** start of Source **

I'm no expert but here are some reasons I can think of:

1. Any time you call, you have 0% chance of winning the pot outright. Thus, calling is a passive action whether its cold calling, limping or calling a flop bet.

2. Cold-calling keeps control of the hand to the raiser. If you re-raise, you take control of a hand and have much more fold equity and credibility for your actions on the flop.

3. If you figure you have a better hand than the raiser, but call anyways, this is not cold-calling but smooth-calling and is a deceptive play. Cold-calling is done with an hand equal or inferior to the raiser's range and thus you simply hoping to get lucky and catch up.

4. When you cold-call, you give players behind you better odds to call so you will usually end up with more competition. A re-raise will cause more folds behind you and a better chance that you will play heads-up with the raiser or even win the pot uncontested.

5. The EV of cold-calling depends a lot on your hand. Cold-calling with a small pocket pair isn't as bad if you expect callers behind you and no raises. Cold-calling with a hand like AJ or KQ is much worse and may get you into trouble.

** end of Source **

Print the part of the poker post that opens with the words containing "1. Any time" and closes with "and catch up.". These entries have no connection to the poker post.

** start of Listed entries **

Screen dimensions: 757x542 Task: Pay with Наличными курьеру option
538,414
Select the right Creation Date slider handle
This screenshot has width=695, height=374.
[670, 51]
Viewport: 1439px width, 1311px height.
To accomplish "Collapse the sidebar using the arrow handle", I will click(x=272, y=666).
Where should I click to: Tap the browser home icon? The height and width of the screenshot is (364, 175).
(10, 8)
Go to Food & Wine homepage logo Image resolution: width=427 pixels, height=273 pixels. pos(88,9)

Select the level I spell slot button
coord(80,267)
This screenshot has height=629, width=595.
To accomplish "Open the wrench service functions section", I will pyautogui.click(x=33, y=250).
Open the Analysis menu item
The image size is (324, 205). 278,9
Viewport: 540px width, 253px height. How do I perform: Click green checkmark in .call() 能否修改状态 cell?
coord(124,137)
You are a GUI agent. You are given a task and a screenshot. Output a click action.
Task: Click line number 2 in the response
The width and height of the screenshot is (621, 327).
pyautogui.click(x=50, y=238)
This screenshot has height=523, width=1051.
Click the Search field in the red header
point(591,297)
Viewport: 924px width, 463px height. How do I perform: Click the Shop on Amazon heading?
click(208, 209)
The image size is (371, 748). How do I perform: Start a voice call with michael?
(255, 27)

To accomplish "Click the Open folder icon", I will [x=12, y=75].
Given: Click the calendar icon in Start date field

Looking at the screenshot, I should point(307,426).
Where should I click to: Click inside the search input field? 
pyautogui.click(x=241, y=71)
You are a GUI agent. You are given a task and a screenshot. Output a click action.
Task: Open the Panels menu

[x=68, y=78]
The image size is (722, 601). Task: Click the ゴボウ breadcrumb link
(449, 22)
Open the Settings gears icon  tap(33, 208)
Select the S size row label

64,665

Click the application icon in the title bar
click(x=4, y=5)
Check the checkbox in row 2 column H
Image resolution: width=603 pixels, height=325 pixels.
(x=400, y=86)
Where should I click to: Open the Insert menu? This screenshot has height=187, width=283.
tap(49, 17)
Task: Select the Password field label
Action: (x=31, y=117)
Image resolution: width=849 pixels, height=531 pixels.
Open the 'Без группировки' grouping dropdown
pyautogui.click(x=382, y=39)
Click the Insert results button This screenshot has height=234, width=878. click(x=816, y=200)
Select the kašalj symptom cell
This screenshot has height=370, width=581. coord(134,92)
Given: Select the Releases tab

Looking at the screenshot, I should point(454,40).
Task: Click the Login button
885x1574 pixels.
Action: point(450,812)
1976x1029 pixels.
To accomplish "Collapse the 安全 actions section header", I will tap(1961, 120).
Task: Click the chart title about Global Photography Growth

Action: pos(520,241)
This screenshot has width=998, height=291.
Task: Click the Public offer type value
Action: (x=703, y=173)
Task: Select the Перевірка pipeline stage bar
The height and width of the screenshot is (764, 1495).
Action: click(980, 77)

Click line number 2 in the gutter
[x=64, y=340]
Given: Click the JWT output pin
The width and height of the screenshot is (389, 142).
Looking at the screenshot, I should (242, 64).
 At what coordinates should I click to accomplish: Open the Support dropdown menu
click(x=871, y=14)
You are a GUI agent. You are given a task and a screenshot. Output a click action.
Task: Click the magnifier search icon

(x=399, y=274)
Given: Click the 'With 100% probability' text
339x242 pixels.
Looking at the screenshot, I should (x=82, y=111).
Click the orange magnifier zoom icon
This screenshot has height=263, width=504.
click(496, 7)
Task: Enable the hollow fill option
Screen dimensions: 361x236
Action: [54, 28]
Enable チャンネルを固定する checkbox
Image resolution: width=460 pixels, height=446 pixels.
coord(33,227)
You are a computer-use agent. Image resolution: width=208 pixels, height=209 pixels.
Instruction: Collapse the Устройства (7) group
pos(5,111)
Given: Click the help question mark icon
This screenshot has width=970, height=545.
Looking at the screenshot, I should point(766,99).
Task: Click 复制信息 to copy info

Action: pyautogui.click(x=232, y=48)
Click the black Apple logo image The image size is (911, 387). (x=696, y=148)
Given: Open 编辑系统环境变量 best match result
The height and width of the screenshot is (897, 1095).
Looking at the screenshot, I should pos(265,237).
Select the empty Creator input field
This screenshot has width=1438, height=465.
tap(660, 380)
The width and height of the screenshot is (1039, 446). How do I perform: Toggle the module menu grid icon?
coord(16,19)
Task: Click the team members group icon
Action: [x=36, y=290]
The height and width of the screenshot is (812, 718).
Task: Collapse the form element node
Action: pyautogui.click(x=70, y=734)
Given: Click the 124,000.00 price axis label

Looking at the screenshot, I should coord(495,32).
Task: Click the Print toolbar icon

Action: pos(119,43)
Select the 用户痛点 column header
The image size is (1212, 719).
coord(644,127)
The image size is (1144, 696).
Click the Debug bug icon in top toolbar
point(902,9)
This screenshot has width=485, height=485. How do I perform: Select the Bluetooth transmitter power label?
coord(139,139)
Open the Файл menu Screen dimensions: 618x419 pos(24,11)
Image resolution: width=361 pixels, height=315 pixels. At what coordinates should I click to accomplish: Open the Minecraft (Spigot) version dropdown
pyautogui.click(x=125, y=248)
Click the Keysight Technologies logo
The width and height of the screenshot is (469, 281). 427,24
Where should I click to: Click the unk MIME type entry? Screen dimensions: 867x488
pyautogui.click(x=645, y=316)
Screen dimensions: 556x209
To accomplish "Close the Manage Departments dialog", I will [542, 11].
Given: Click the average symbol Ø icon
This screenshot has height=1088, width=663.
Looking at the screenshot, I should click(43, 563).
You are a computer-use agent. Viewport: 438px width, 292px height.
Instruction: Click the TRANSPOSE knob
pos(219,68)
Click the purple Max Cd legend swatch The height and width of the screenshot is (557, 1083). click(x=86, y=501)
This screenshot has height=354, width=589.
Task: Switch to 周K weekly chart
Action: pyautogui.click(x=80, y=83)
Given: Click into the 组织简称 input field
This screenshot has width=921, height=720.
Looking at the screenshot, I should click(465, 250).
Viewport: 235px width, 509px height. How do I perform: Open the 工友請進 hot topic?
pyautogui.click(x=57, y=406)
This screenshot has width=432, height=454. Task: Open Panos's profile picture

** end of Listed entries **

> _Solution_
1. Any time you call, you have 0% chance of winning the pot outright. Thus, calling is a passive action whether its cold calling, limping or calling a flop bet.

2. Cold-calling keeps control of the hand to the raiser. If you re-raise, you take control of a hand and have much more fold equity and credibility for your actions on the flop.

3. If you figure you have a better hand than the raiser, but call anyways, this is not cold-calling but smooth-calling and is a deceptive play. Cold-calling is done with an hand equal or inferior to the raiser's range and thus you simply hoping to get lucky and catch up.